start DATA LINES

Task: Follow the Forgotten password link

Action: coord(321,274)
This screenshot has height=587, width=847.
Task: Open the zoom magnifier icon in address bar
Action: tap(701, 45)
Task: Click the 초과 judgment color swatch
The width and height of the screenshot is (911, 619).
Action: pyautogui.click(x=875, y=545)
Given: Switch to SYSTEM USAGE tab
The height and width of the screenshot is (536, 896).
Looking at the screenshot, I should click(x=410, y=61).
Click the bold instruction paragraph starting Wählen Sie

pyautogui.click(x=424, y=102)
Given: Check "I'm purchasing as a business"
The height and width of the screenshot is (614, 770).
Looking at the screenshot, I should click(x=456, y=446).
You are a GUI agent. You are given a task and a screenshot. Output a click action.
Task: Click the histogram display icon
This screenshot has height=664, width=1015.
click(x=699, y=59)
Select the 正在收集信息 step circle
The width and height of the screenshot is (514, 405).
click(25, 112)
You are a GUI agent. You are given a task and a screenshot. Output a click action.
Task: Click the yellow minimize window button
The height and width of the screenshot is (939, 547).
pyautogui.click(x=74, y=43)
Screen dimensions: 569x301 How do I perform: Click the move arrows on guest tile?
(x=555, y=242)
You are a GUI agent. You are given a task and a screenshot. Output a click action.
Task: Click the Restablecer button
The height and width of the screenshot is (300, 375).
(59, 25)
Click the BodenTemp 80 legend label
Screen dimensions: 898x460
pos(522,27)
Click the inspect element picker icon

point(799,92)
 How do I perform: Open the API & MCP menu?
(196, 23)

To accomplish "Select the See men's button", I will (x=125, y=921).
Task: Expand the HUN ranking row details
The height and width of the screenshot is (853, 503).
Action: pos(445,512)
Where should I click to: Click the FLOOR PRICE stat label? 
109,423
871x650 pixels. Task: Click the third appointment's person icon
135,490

end DATA LINES

SET EXERCISE →
Copy out the lines of the material word for word, from the line containing "Screen dimensions: 569x301" through the end of the material, inclusive.

COMPLETE RESPONSE →
Screen dimensions: 569x301 How do I perform: Click the move arrows on guest tile?
(x=555, y=242)
You are a GUI agent. You are given a task and a screenshot. Output a click action.
Task: Click the Restablecer button
The height and width of the screenshot is (300, 375).
(59, 25)
Click the BodenTemp 80 legend label
Screen dimensions: 898x460
pos(522,27)
Click the inspect element picker icon

point(799,92)
 How do I perform: Open the API & MCP menu?
(196, 23)

To accomplish "Select the See men's button", I will (x=125, y=921).
Task: Expand the HUN ranking row details
The height and width of the screenshot is (853, 503).
Action: pos(445,512)
Where should I click to: Click the FLOOR PRICE stat label? 
109,423
871x650 pixels. Task: Click the third appointment's person icon
135,490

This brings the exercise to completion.